(RECORD EXTRACTS begins)

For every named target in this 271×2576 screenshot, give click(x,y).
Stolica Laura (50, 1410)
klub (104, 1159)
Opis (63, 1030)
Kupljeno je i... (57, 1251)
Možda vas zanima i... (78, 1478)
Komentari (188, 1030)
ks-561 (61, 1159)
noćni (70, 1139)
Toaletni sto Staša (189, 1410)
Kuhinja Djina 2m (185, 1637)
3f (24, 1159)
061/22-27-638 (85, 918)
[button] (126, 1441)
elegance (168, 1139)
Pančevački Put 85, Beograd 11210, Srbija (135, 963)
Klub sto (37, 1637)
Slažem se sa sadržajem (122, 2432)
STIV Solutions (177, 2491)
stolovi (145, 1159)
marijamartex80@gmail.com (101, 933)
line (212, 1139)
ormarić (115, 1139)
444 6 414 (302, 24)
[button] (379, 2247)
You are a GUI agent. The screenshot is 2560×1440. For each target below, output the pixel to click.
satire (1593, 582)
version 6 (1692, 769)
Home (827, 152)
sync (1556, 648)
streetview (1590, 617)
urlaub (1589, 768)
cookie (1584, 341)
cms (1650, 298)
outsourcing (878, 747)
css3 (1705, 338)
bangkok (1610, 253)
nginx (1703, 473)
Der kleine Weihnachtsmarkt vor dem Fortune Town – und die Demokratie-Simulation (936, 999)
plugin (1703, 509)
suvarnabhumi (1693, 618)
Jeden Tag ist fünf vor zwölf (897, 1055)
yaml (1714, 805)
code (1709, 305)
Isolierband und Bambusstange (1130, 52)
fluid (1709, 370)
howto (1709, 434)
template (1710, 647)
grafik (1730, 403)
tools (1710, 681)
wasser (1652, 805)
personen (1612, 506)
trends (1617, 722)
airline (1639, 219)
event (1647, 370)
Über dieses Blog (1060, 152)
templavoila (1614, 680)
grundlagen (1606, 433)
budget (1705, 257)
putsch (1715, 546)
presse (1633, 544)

(RECORD EXTRACTS ends)

→ ABOUT THIS TASK
Starting at the line that contains "personen (1612, 506)", print every line through the last one of the records, exactly and with nothing else.

→ SOLUTION FOR THIS EXERCISE
personen (1612, 506)
trends (1617, 722)
airline (1639, 219)
event (1647, 370)
Über dieses Blog (1060, 152)
templavoila (1614, 680)
grundlagen (1606, 433)
budget (1705, 257)
putsch (1715, 546)
presse (1633, 544)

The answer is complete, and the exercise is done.